Tâche à réaliser
Poursuivez le texte sur les fausses-couches et la série « Family » à partir de sa dernière phrase.

Une expérience courante camouflée
Pourtant, selon une récente étude publiée dans la revue The Lancet, 23 millions de fausses-couches surviendraient chaque année à travers le globe. Un chiffre colossal qui justifie l’ampleur de ce phénomène entaché par les préjugés. Tel un fruit défendu, il règne comme un fantôme au milieu du jardin d’Éden audiovisuel. Rares sont les films qui cueillent cette thématique délicate. Maud Bettina-Marie, scénariste française chevronnée, a pris ce sujet à bras le corps. Avec son arsenal d’ambitions et son énergie débordante, elle a imaginé une série de vidéos intitulée « Family ». La trentenaire tire le portrait des tourments récurrents qui secouent les familles.

Données brutes
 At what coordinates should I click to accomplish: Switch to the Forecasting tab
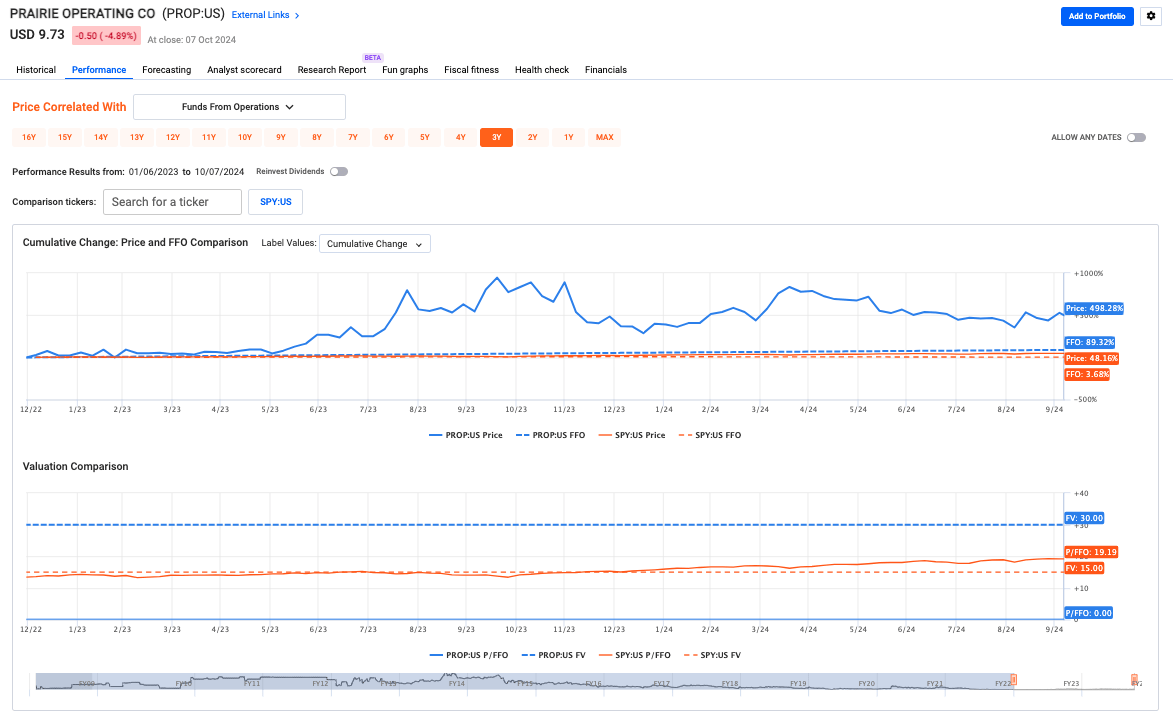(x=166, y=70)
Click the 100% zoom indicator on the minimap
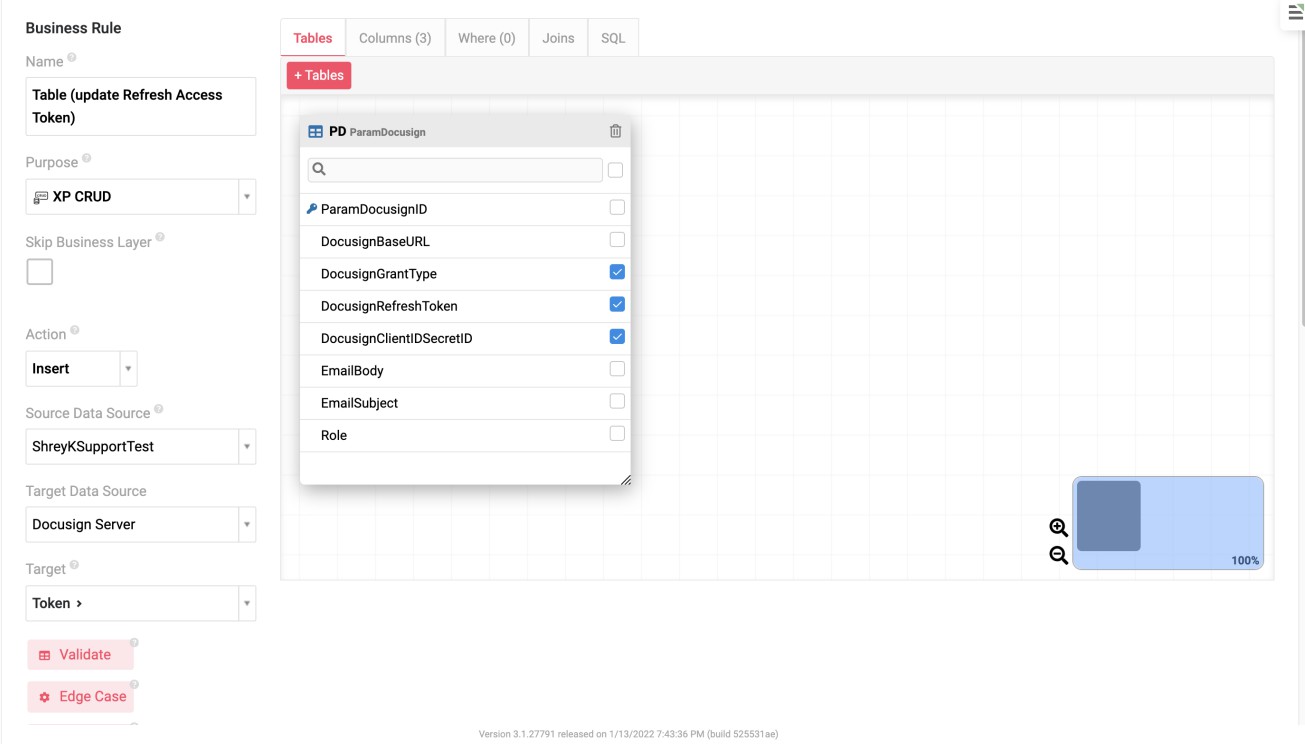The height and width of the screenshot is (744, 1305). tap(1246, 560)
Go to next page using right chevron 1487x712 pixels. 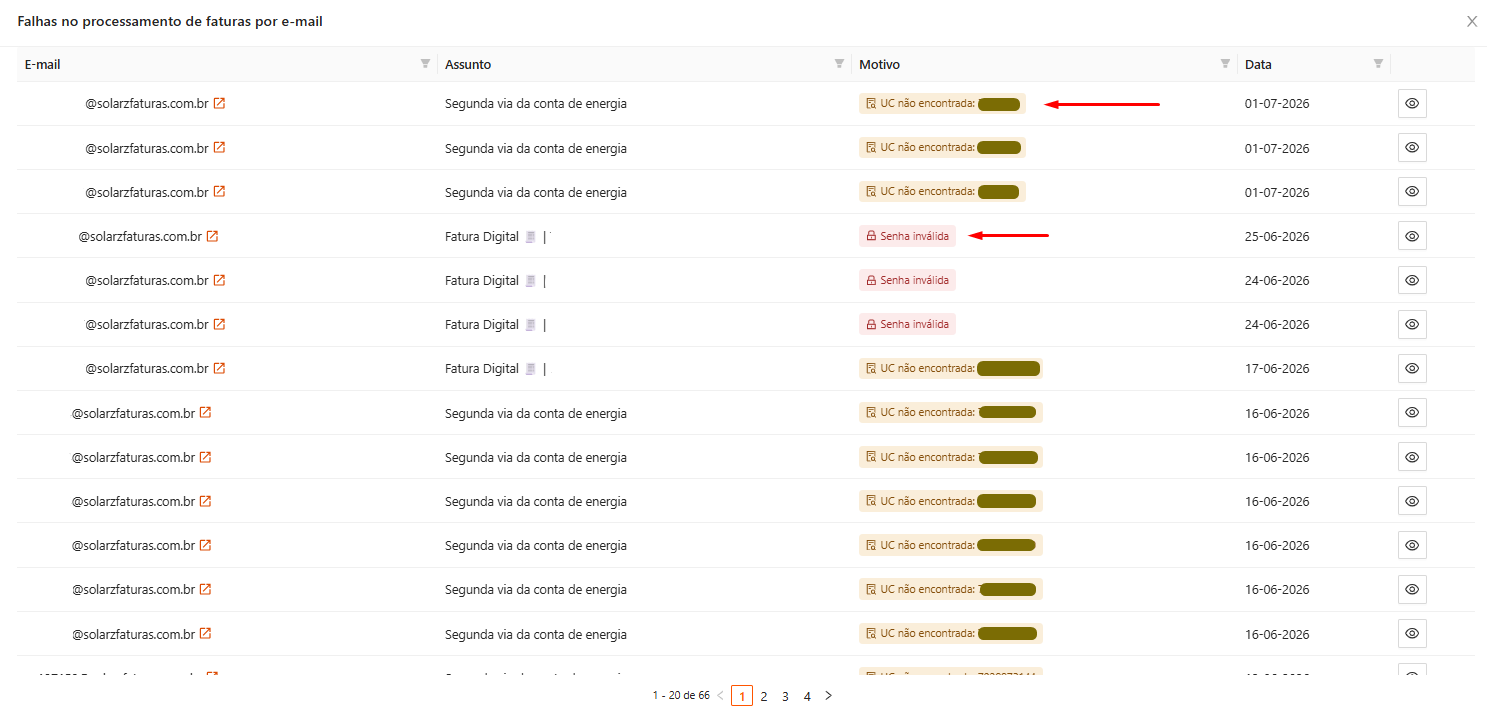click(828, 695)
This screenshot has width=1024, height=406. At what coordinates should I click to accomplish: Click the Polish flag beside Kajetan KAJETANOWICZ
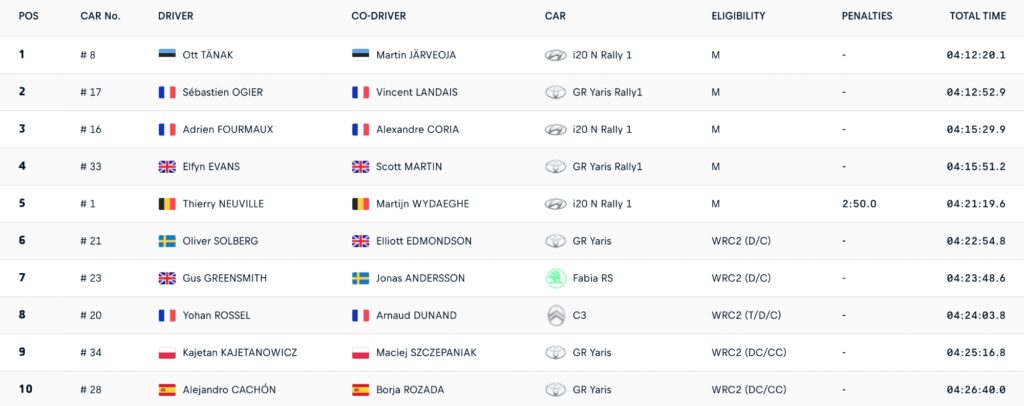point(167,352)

Réponse à l'exercice
Perte éprouvante d’une mamie, divorce insurmontable, choix de vie professionnel instigateur de désaccords… autant de contenus qui s’élèvent comme des miroirs confidentiels. Dans « Olive », elle se penche sur la fausse-couche avec des introspections édifiantes et des discours aussi authentiques que tangibles. Maud Bettina-Marie y incarne une jeune femme déboussolée, marquée au fer rouge par cette perte inconcevable.
« Olive », un court-métrage qui brise les non-dits avec finesse et poésie
Seule, en bordure de mer, le regard dans le vague, elle serre entre ses doigts frigorifiés une figurine bleue cousue main. Un objet candide symbolique qui matérialise cet enfant absent. Elle le surnomme « Olive », puisque lors de la fausse-couche, le fœtus était aussi minuscule que le fruit méditerranéen. Une comparaison tendre, emblème de cette signature lyrique aux envolées multiples.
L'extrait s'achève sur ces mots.